How to Support Restaurants in a Pandemic World

As I’m sure many of you can relate, one of the things I miss the most from the pre-pandemic world is an intimate dining experience in a fun new restaurant, surrounded by some of my favorite people. While that may not be totally possible at the moment, there are still a ton of ways you can (and should!) be supporting some of your favorite restaurants right now as often as you can. The restaurant industry has taken a huge hit over the last year, and supporting your favorite restaurants is a small way to help them keep their doors open. While we’re all eager to order our fave restaurant eats, not every form of support is equal. Here are some things I try to keep in mind when I support my favorite restaurants:

1. You can show your support without dining in

Outdoor (and even indoor) dining is open in most places across the US, and it can be a great way to get you and yours out to eat and supporting your favorite restaurant. But before you dine, consider if sitting on a street-side table is worth the risk; dining is an inherently intimate experience, which also means that in pandemic times it is an inherently risky experience. Be sure to weigh the risks and consider the current COVIC rates in your area before going out to dine and carefully select who you will be dining with (hopefully a member of your household).

2. If you do dine in, don’t be a dick

It should go without saying that if you do decide to dine in, be sure to bring your best table manners with you. For many restaurants, COVID can mean longer wait times, shorter menus, and thinly-spread staff. From my experience as a server this past summer, it also means that some customers will use dining out as an excuse to channel all of their discontent toward the person delivering their entree. In short, don’t do this. Understand that this pandemic causes a lot of difficulties, and they don’t end with you. Make an extra effort to be patient and respectful toward your server and don’t freak out if your food takes longer than expected or your favorite item is no longer on the menu. More importantly, if you do dine in, TIP! And tip well. Your servers are working hard and they make less than minimum wage. With less foot traffic in restaurants, servers can struggle even more to earn enough in tips for a livable wage. Acknowledge the risk you are inviting by dining in and tip!!! Also, take steps to mitigate that risk as much as possible. Wear your mask when talking to your server. Sanitize your hands before and after your meal. Eat outdoors and as distanced as possible. It’s basic decency, people. If you can’t do these things, you don’t have to dine in!

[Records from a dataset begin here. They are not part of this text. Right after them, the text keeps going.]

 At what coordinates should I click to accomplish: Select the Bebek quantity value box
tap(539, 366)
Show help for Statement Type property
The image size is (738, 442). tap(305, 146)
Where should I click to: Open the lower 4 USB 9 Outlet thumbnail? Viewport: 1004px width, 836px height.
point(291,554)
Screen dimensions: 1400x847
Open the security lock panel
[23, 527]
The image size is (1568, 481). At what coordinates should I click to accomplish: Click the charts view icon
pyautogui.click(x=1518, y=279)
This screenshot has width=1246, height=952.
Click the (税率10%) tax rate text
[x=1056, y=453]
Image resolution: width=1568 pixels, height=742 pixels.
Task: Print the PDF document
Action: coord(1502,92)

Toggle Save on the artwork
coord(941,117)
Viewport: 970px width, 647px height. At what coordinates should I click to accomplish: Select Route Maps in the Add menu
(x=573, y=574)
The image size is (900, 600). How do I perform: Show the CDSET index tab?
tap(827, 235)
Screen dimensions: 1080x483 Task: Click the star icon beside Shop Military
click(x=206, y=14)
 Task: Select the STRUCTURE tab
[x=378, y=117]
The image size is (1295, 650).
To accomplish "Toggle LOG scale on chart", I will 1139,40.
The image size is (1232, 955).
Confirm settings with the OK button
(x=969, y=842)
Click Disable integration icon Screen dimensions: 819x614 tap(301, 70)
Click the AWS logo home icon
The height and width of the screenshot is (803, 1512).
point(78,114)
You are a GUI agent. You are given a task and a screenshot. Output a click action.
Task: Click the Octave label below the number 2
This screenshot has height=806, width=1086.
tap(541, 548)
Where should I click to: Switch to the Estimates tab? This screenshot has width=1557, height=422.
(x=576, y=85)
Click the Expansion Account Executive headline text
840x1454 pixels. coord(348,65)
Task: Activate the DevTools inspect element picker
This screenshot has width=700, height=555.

3. Not all delivery is created equal

If you decide to skip dining in and order take-out or delivery, try to be conscious about where you’re ordering from. Delivery apps like UberEats or DoorDash take a significant portion of every sale, so keep that in mind when you order. UberEats, Postmates, and Caviar are among the worst options, taking 30-40% of each sale. DoorDash is slightly better, taking only about 20%. Options like ChowNow charge a monthly fee starting at $99 instead, meaning the restaurant gets to keep more of the money from your meal. Plus, ordering from a service that charges a monthly fee helps the restaurant make back that fee, making it the best option in the long run. Not all delivery apps treat their drivers the same either- UberEats is notorious for underpaying their drivers, but there’s really no delivery app that pays drivers well. The best way to support your drivers is to have them leave your order at the door to minimize their exposure risk and to tip them well (and in cash if possible!!).

4. Order local and direct whenever possible

The best way to ensure the restaurant will get all of the profit is to order directly from their website. Always check if the restaurant you’re ordering from has their own delivery service and order directly from them whenever possible! And remember that your dollar will mean much more to a local business than it will to a chain. Be picky about your support and give it to restaurants you truly stand behind- give it to the kind of local establishments you’d hate to see close. They are the ones that need it the most.

5. Get creative in your support

Lastly, there are more ways to support a restaurant than just by ordering their food. Make a donation! Buy a friend a gift card! See if they sell any cool merchandise like t-shirts or mugs, and buy as many of those as you can! Every dollar of your support counts.

I can definitely not claim to have never ordered a Black Bean Quesarito on UberEats from the Taco Bell on the UES that definitely doesn’t need my money. But these are a few things I try to keep in mind whenever the craving for restaurant food strikes. We’re all doing our best here, and hopefully these tips help make your best a little better for everyone involved!